Xiaojie s’est mise à raconter, et son rythme s’est maintenu sur deux kilomètres, jusqu’au point de ravitaillement suivant.

Les mots sont le ravitaillement le plus léger, et parfois ils ont plus de pouvoir que n’importe quelle barre énergétique.

Le moment de l’arrivée

Au retour au point de départ à Muzha, le compteur affichait 101,3 km. Les cinq étaient là, personne n’avait abandonné en cours de route, et personne ne regrettait vraiment.

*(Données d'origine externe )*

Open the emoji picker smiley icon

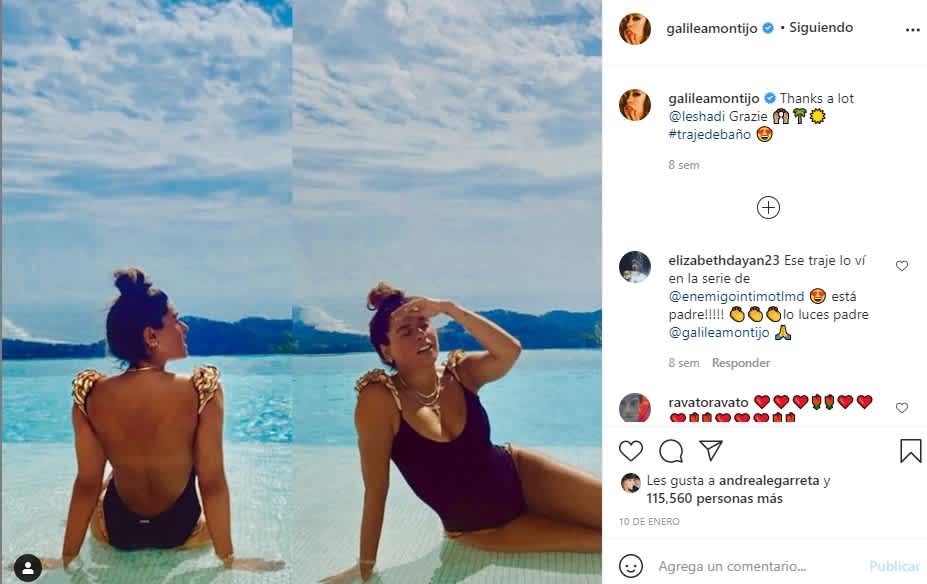pyautogui.click(x=631, y=566)
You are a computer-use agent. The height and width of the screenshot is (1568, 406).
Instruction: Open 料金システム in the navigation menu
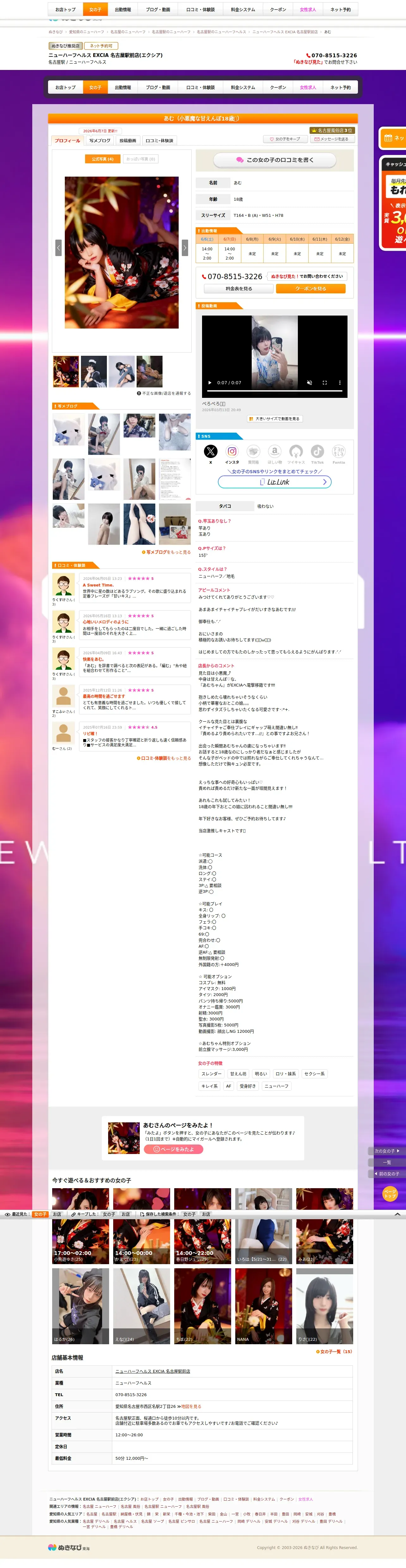point(243,87)
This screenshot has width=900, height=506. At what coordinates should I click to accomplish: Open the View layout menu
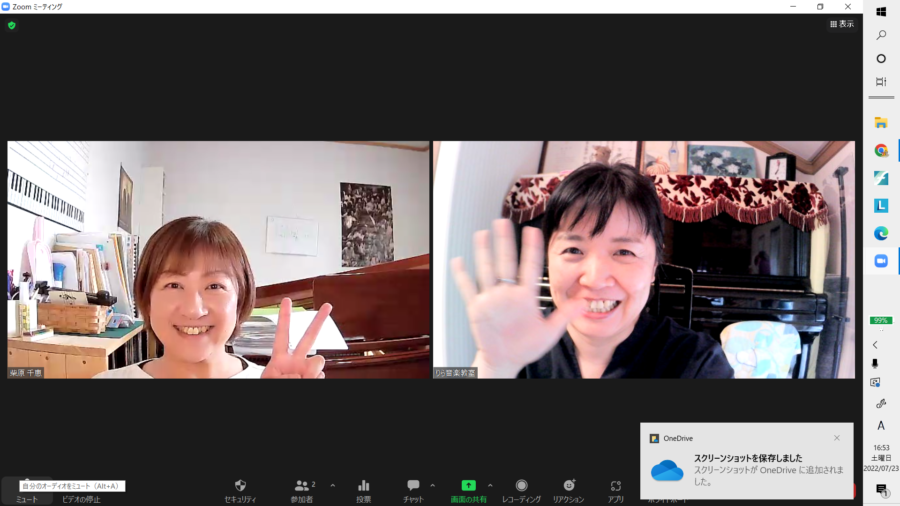(842, 24)
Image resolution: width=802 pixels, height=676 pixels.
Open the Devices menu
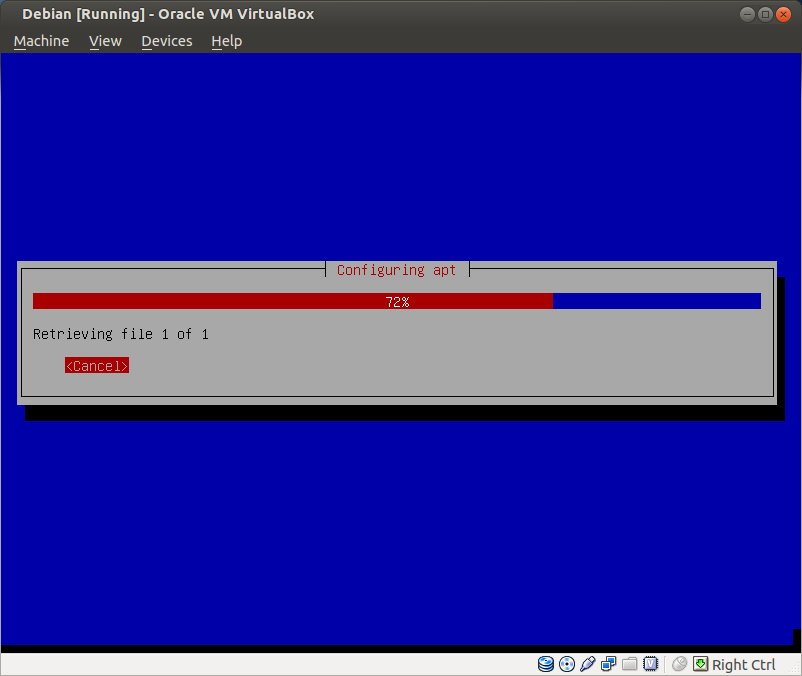click(166, 41)
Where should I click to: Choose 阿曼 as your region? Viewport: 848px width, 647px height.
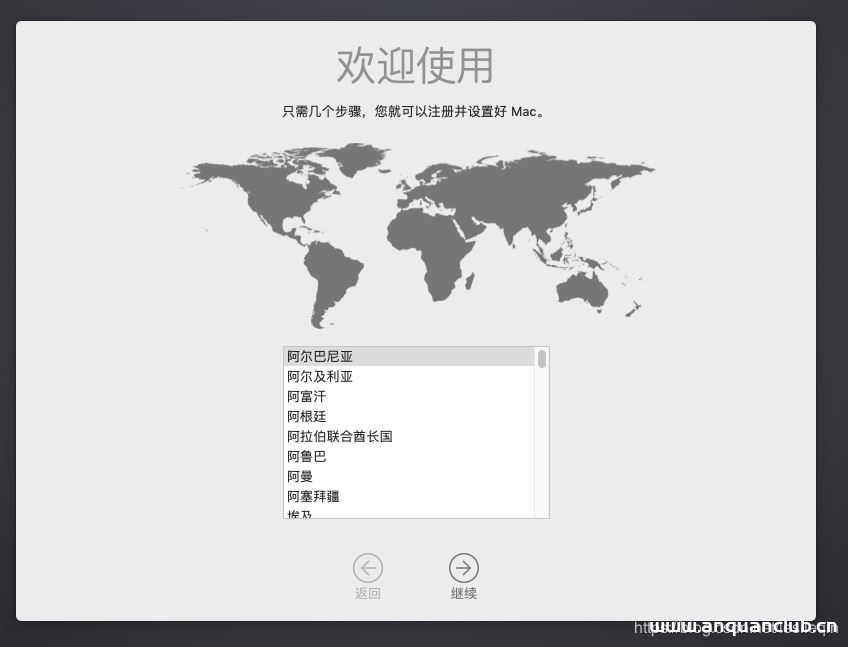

Nous avons trouvé un café et y sommes restés trois heures, à repasser chaque portion de la journée. Awei a dit que l’attente dans les montées lui avait appris la patience, Xiaojie a remercié tout le monde de ne pas l’avoir pressée, et Amin a dit que sans la règle de l’attente collective, il aurait probablement été laissé pour compte depuis longtemps.

Conseils pratiques

  • Pour une sortie en groupe avec des niveaux mixtes, l’itinéraire doit être conçu sur la base des capacités du membre le plus faible, pour que personne ne dépasse sa zone de confort dès le départ
  • Communiquer à l’avance les besoins et les préoccupations de chacun est bien plus efficace que de régler les problèmes en cours de route
  • La règle de l’attente collective aux points de ravitaillement est le mécanisme clé pour maintenir la cohésion du groupe
  • Permettre aux plus forts de contribuer pendant les temps d’attente (gonfler les pneus, discuter, s’occuper du matériel) plutôt que d’attendre sans rien faire
  • Le moment de convivialité après la sortie est essentiel : c’est le véritable « point culminant » de toute sortie en groupe

Conclusion

Pour un 100 km en solo, il suffit de se battre contre soi-même. Pour un 100 km à cinq, il faut composer avec quatre vitesses différentes, quatre types de fatigue différents, quatre logiques de ravitaillement différentes, tout en veillant à ce que chacun ressente cette expérience comme enrichissante.

Cette difficulté est bien plus grande que celle d’un 100 km en solo, et elle est aussi bien plus riche de sens.